## [GIVEN REQUEST 1]
Please restate the part of the registration statement excerpt that begins at the words "These indemnification provisions" and stops after "Item 8. Exhibits.", switching "sufficiently broad" to "broad enough".
## [GIVEN REQUEST 2]
Resume the registration statement excerpt after its last line, writing the text that would come next.

## [PAGE EXCERPT]
━━━━━━

All reports and other documents subsequently filed with the Commission by the Registrant pursuant to Sections 13(a), 13(c), 14 and 15(d) of the Exchange Act, prior to the filing of a post-effective amendment which indicates that all securities offered herein have been sold or which deregisters all securities then remaining unsold, shall be deemed to be incorporated by reference in this Registration Statement and to be a part hereof from the date of filing of such documents, excluding any information furnished under Item 7.01 or Item 2.02 of any Current Report on Form 8-K (and corresponding information furnished under Item 9.01 or included as an exhibit thereto). Any statement contained in a document incorporated or deemed to be incorporated by reference herein shall be deemed to be modified or superseded for the purposes of this Registration Statement to the extent that a statement contained herein or in any other subsequently filed document that also is or is deemed to be incorporated by reference herein modifies or replaces such statement. Any statement so modified or superseded shall not be deemed, except as so modified or superseded, to constitute a part of this Registration Statement.

Item 4. Description of Securities.

Not applicable.

Item 5. Interests of Named Experts and Counsel.

Not applicable.

Item 6. Indemnification of Directors and Officers.

Section 145 of the Delaware General Corporation Law permits a corporation to include in its charter documents, and in agreements between the corporation and its directors and officers, provisions expanding the scope of indemnification beyond that specifically provided by the current law.

The Registrant’s amended and restated certificate of incorporation provides for the indemnification of directors to the fullest extent permissible under Delaware law.

The Registrant’s amended and restated by-laws provide for the indemnification of officers, directors and third parties acting on the registrant’s behalf if such persons act in good faith and in a manner reasonably believed to be in and not opposed to the registrant’s best interest, and, with respect to any criminal action or proceeding, such indemnified party had no reason to believe his or her conduct was unlawful.

The Registrant has entered into indemnification agreements with each of its directors and executive officers, in addition to the indemnification provisions provided for in its charter documents, and the registrant intends to enter into indemnification agreements with any new directors and executive officers in the future. These agreements provide for indemnification for all reasonable expenses and liabilities incurred in connection with any action or proceeding brought against them by reason of the fact that they are or were agents of the registrant.

The Registrant has purchased and maintains insurance on behalf of any person who is or was a director or officer against any loss arising from any claim asserted against him or her and incurred by him or her in that capacity, subject to certain exclusions and limits of the amount of coverage.

These indemnification provisions and the indemnification agreements entered into between the registrant and its officers and directors may be sufficiently broad to permit indemnification of the Registrant’s officers and directors for liabilities (including reimbursement of expenses incurred) arising under the Securities Act.

Item 7. Exemption from Registration Claimed.

Not applicable.




Item 8. Exhibits.
See the Exhibit Index for a list of exhibits filed as part of this registration statement, which Exhibit Index is incorporated herein by reference.
EXHIBIT INDEX
Exhibit No.    Description
4.1   
4.2   
4.3   
5.1*   
23.1*   
23.2*   
24.1   
99.1*   
99.2*
 
__________
*Filed herewith.

━━━━━━

## [COLLECTED DATA]
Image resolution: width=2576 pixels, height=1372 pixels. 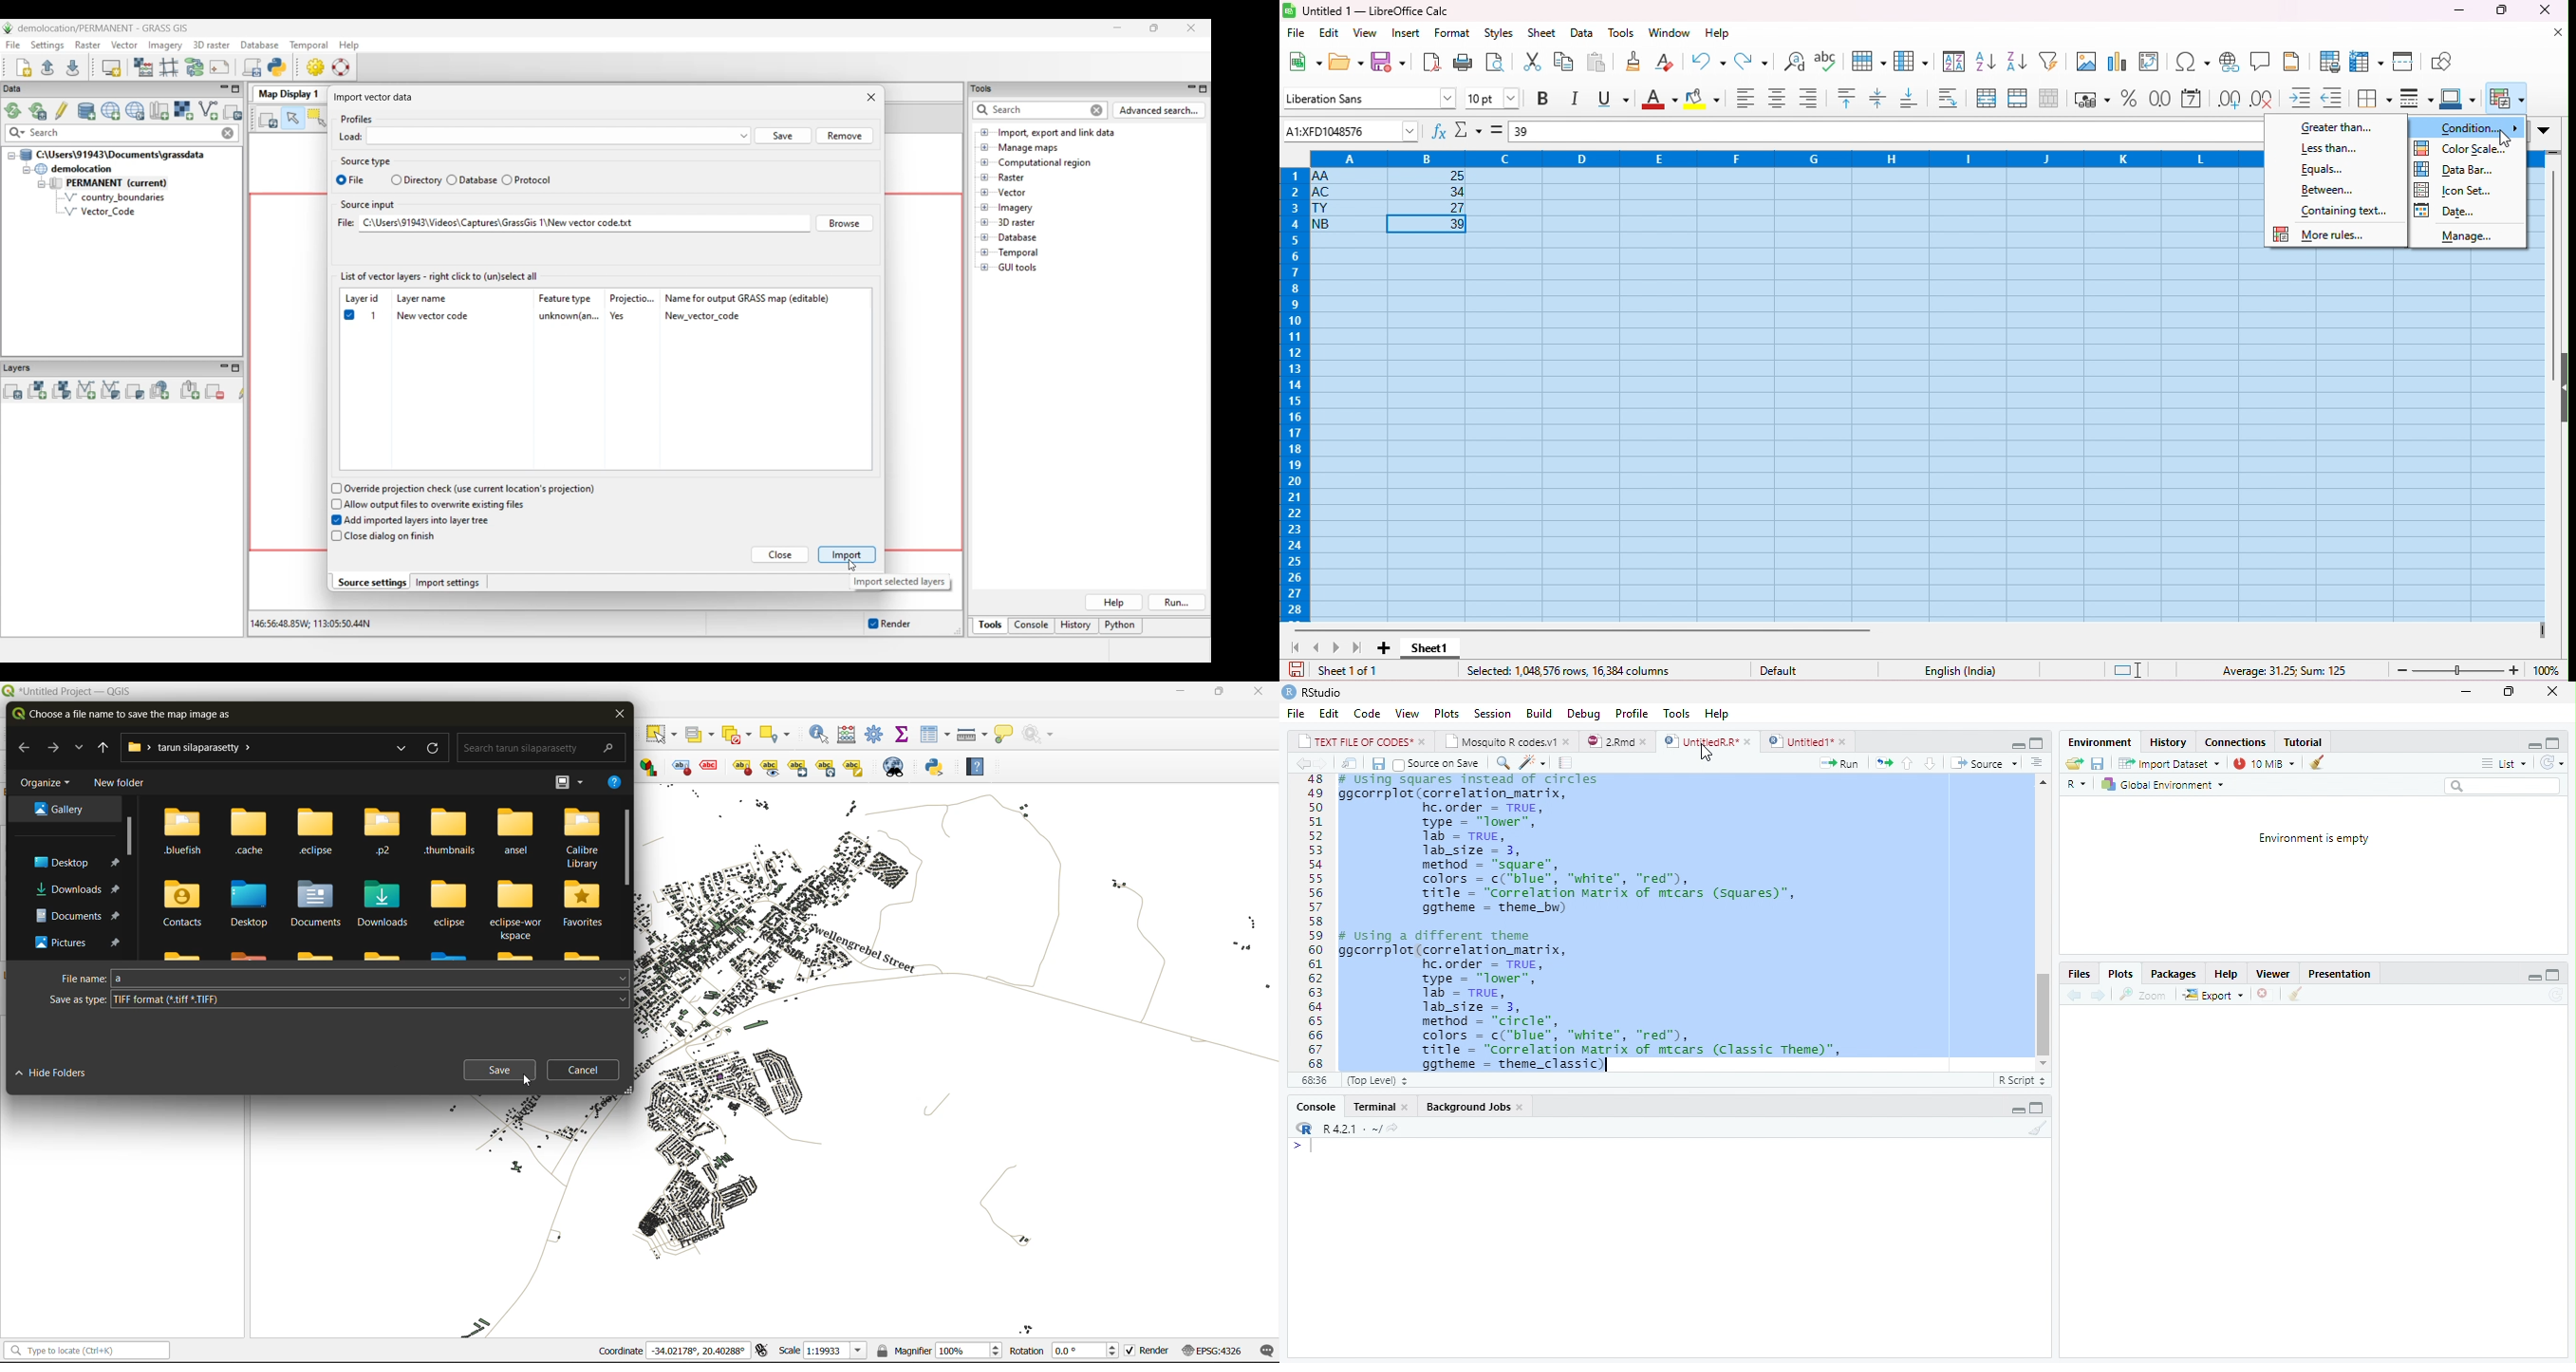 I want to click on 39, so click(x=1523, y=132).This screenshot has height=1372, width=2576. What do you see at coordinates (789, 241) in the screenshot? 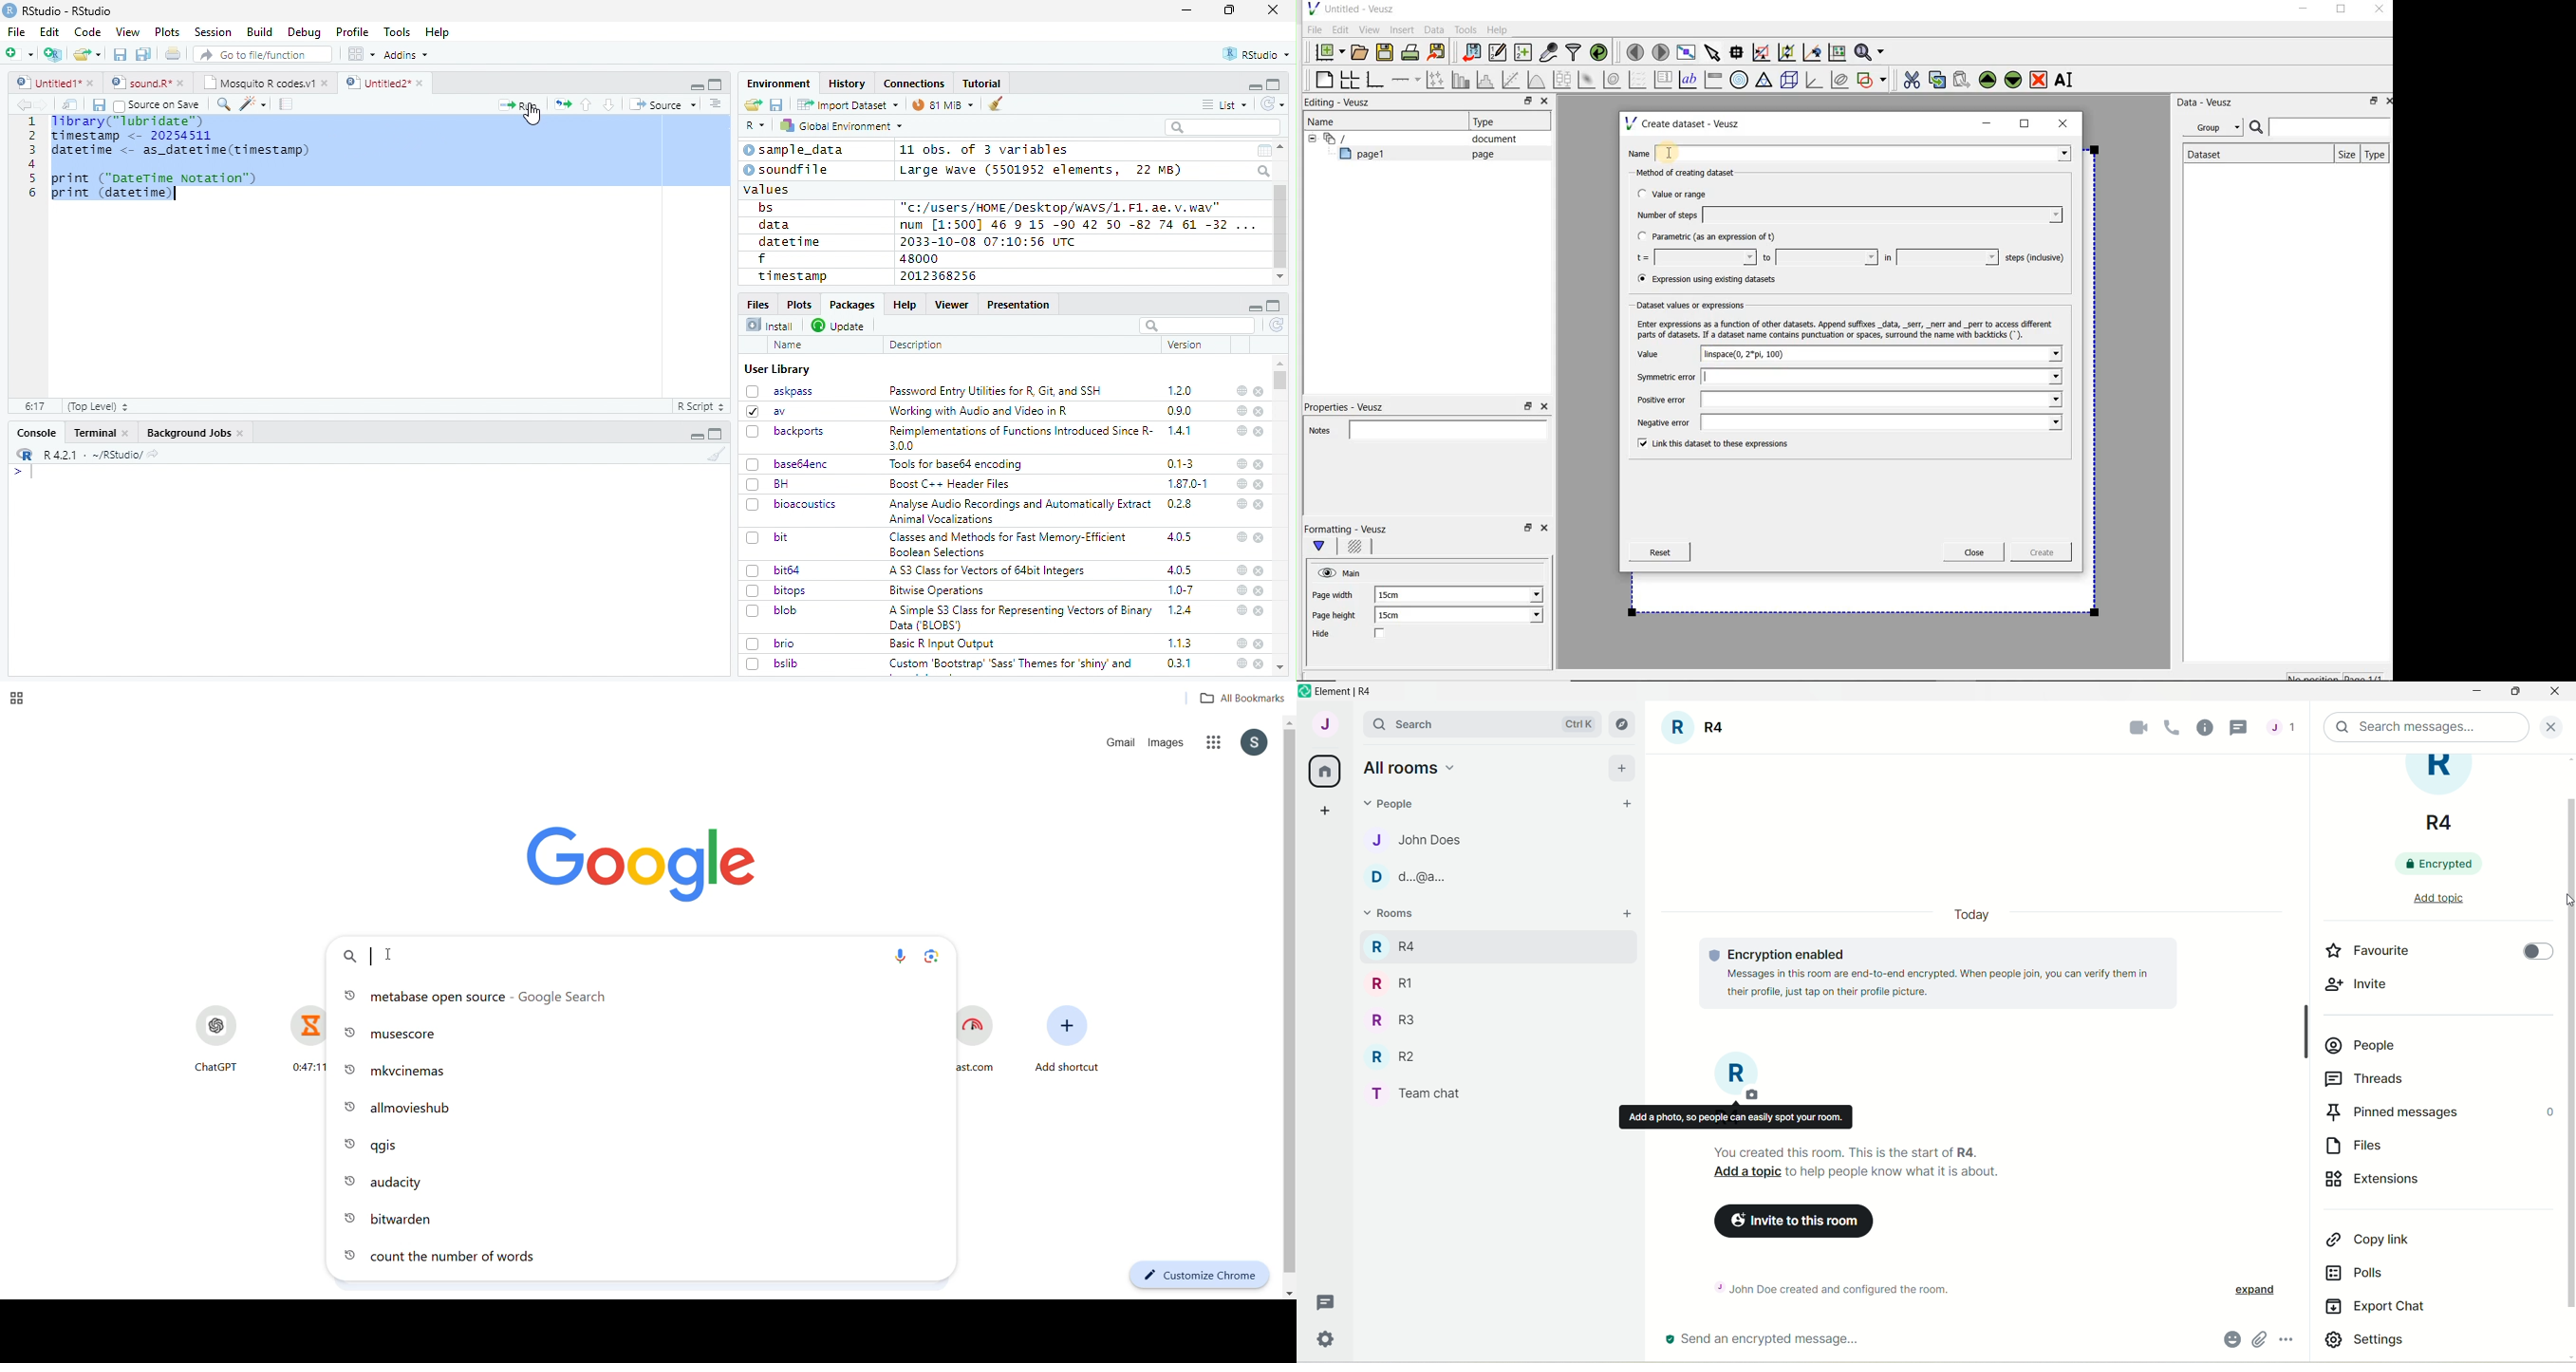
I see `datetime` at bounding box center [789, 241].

━━━━━━

## [EXERCISE OUTPUT 1]
These indemnification provisions and the indemnification agreements entered into between the registrant and its officers and directors may be broad enough to permit indemnification of the Registrant’s officers and directors for liabilities (including reimbursement of expenses incurred) arising under the Securities Act.

Item 7. Exemption from Registration Claimed.

Not applicable.




Item 8. Exhibits.

## [EXERCISE OUTPUT 2]
Item 9. Undertakings.

(a) The undersigned Registrant hereby undertakes:

(1) To file, during any period in which offers or sales are being made, a post-effective amendment to this Registration Statement:

(i)    To include any prospectus required by Section 10(a)(3) of the Securities Act of 1933;

(ii)    To reflect in the prospectus any facts or events arising after the effective date of the Registration Statement (or the most recent post-effective amendment thereof) which, individually or in the aggregate, represent a fundamental change in the information set forth in the Registration Statement. Notwithstanding the foregoing, any increase or decrease in volume of securities offered (if the total dollar value of securities offered would not exceed that which was registered) and any deviation from the low or high end of the estimated maximum offering range may be reflected in the form of prospectus filed with the Commission pursuant to Rule 424(b) if, in the aggregate, the changes in volume and price represent no more than 20 percent change in the maximum aggregate offering price set forth in the “Calculation of Registration Fee” table in the effective Registration Statement;

(iii)    To include any material information with respect to the plan of distribution not previously disclosed in the Registration Statement or any material change to such information in the Registration Statement;

provided, however, that paragraphs (a)(1)(i) and (a)(1)(ii) above do not apply if the registration statement is on Form S-8, and the information required to be included in a post-effective amendment by those paragraphs is contained in reports filed with or furnished to the Commission by the Registrant pursuant to Section 13 or Section 15(d) of the Securities Exchange Act of 1934 that are incorporated by reference in the Registration Statement.

(2) That, for the purpose of determining any liability under the Securities Act of 1933, each such post-effective amendment shall be deemed to be a new registration statement relating to the securities offered therein, and the offering of such securities at that time shall be deemed to be the initial bona fide offering thereof.




(3) To remove from registration by means of a post-effective amendment any of the securities being registered which remain unsold at the termination of the offering.

(b) The undersigned Registrant hereby undertakes that, for purposes of determining any liability under the Securities Act of 1933, each filing of the Registrant’s annual report pursuant to Section 13(a) or Section 15(d) of the Securities Exchange Act of 1934 (and, where applicable, each filing of an employee benefit plan’s annual report pursuant to Section 15(d) of the Securities Exchange Act of 1934) that is incorporated by reference in the Registration Statement shall be deemed to be a new registration statement relating to the securities offered therein, and the offering of such securities at that time shall be deemed to be the initial bona fide offering thereof.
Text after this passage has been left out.